Assignment II: Programming with OpenMP

Due Apr 24, 2021 by 11:59pm
Points 4
Submitting a file upload
File Types pdf
Available until Jun 30, 2021 at 11:59pm

This assignment was locked Jun 30, 2021 at 11:59pm.

For each exercise:

Compile a short report according to the instructions, and answer questions that are marked Question(s) .
Submit your code to a GitHub repo (have the link either in the report or as a comment on the submission page).
Presentation booking will open around the deadline of the assignment. More info here.
All the code used in this assignment can be found here: https://github.com/KTH-HPC/DD2356/tree/master/Assignment-II Links to an external site.
The assignments should be done using Beskow (most encouraged), but your laptop is also acceptable.

Exercise 1 - OpenMP Hello World, get familiar with OpenMP Environment

Here we’re going to implement the first OpenMP program. Expected knowledge includes a basic understanding of the OpenMP environment, how to compile an OpenMP program, how to set the number of OpenMP threads, and retrieve the thread ID number at runtime.

Instructions. Write a C code to make each OpenMP thread print Hello World from Thread X! with X = thread ID. Learn how to launch OpenMP code on Beskow or your laptop.
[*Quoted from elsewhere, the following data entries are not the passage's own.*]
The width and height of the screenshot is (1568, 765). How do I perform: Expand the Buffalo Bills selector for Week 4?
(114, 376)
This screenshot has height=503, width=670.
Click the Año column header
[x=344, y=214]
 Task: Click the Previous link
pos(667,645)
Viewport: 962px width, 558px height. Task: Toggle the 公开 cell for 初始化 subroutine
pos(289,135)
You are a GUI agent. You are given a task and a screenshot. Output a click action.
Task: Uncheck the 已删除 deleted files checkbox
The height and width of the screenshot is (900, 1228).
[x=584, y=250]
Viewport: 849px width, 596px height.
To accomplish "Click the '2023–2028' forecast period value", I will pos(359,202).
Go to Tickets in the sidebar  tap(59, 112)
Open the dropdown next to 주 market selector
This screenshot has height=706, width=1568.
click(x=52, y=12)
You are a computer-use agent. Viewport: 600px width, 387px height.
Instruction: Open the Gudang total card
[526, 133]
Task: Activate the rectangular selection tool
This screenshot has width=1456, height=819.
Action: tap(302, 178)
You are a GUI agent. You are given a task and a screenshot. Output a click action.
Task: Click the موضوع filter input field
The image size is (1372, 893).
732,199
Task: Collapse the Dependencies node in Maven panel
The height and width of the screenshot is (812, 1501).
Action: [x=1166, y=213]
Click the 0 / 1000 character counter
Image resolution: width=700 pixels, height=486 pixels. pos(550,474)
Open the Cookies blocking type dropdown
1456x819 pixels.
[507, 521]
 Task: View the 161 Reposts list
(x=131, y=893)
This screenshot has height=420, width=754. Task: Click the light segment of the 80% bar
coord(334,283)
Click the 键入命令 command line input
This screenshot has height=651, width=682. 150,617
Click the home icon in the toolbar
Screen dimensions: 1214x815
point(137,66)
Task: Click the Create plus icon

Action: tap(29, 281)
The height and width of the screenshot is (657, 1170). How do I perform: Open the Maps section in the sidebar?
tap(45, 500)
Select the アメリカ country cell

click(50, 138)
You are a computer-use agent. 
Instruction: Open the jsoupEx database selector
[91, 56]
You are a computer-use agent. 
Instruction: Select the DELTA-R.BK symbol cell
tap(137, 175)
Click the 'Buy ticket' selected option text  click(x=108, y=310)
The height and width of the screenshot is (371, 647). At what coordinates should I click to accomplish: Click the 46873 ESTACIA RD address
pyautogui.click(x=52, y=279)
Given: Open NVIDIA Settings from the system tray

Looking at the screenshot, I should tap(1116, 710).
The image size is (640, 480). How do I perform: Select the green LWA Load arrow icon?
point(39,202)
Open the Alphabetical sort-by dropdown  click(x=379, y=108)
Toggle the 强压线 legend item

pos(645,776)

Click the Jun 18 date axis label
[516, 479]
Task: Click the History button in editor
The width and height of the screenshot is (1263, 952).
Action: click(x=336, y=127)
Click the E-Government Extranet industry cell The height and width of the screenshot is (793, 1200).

Your code using 4 threads should behave similarly to:

Hello World from Thread 3!
Hello World from Thread 0!
Hello World from Thread 2!
Hello World from Thread 1!

Questions:

Write an OpenMP C code with each thread printing Hello World from Thread X! where X is the thread ID.
How do you compile the code in question 1? which compiler and flags have you used?
How do you run the OpenMP code on Beskow, what flags did you set?
How many different ways are there to change the number of threads in OpenMP? Which are they?

Exercise 2 - STREAM benchmark and the importance of threads

Here we’re going to measure the sustained memory bandwidth on a node of the Beskow supercomputer and study the impact of using different numbers of threads and schedules. Expected knowledge includes an understanding of parallel for constructs and different OpenMP schedules.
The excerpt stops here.